The Meat Tax

By Staff
Published on February 25, 2008

Further fueling suspicions that People for the Ethical Treatment of Animals dreams up campaigns by asking conservatives, “What would tick you off the most?” Stratton Lawrence of the Charleston (South Carolina) City Paper reports that the group is lobbying for a 10-cents-a-pound federal meat tax.

PETA likens this “sin tax” to ones already “placed on tobacco, alcohol, and gasoline for their costly effect on the environment and public health,” Lawrence writes. Revenue from this proposed bill (that will never, ever pass) would fund education about the benefits of eating less meat.

“Even though the average American adult would only pay $20 more per year with this tax, it would encourage reduced meat consumption,” PETA’s Ashley Byrne tells Lawrence. “That could save a family thousands in health care costs.”

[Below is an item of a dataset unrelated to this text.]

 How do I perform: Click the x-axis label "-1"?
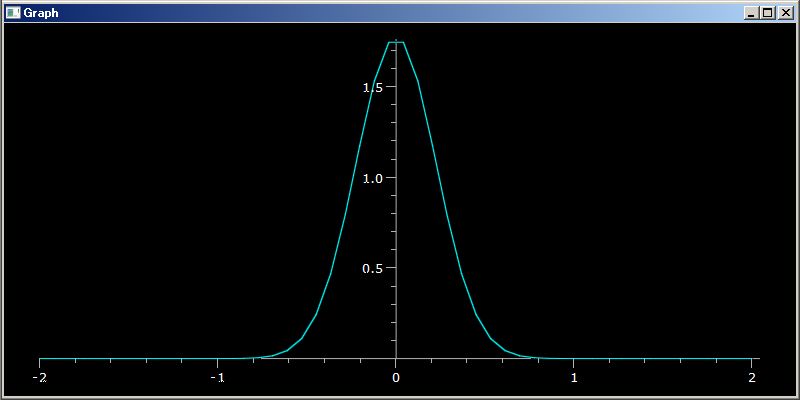pyautogui.click(x=218, y=378)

In pairing the word “meat,” considered icky by most vegetarians, with “tax,” perhaps the most hated word in the English language, PETA, in typical fashion, seems to be saying: Let’s see how polarized this thing can get. Supply-side might be a better place to start–by raising industry standards for environmental remediation or, as one small livestock farmer suggested to Lawrence, by rolling back the huge government subsidies being handed away to factory farms.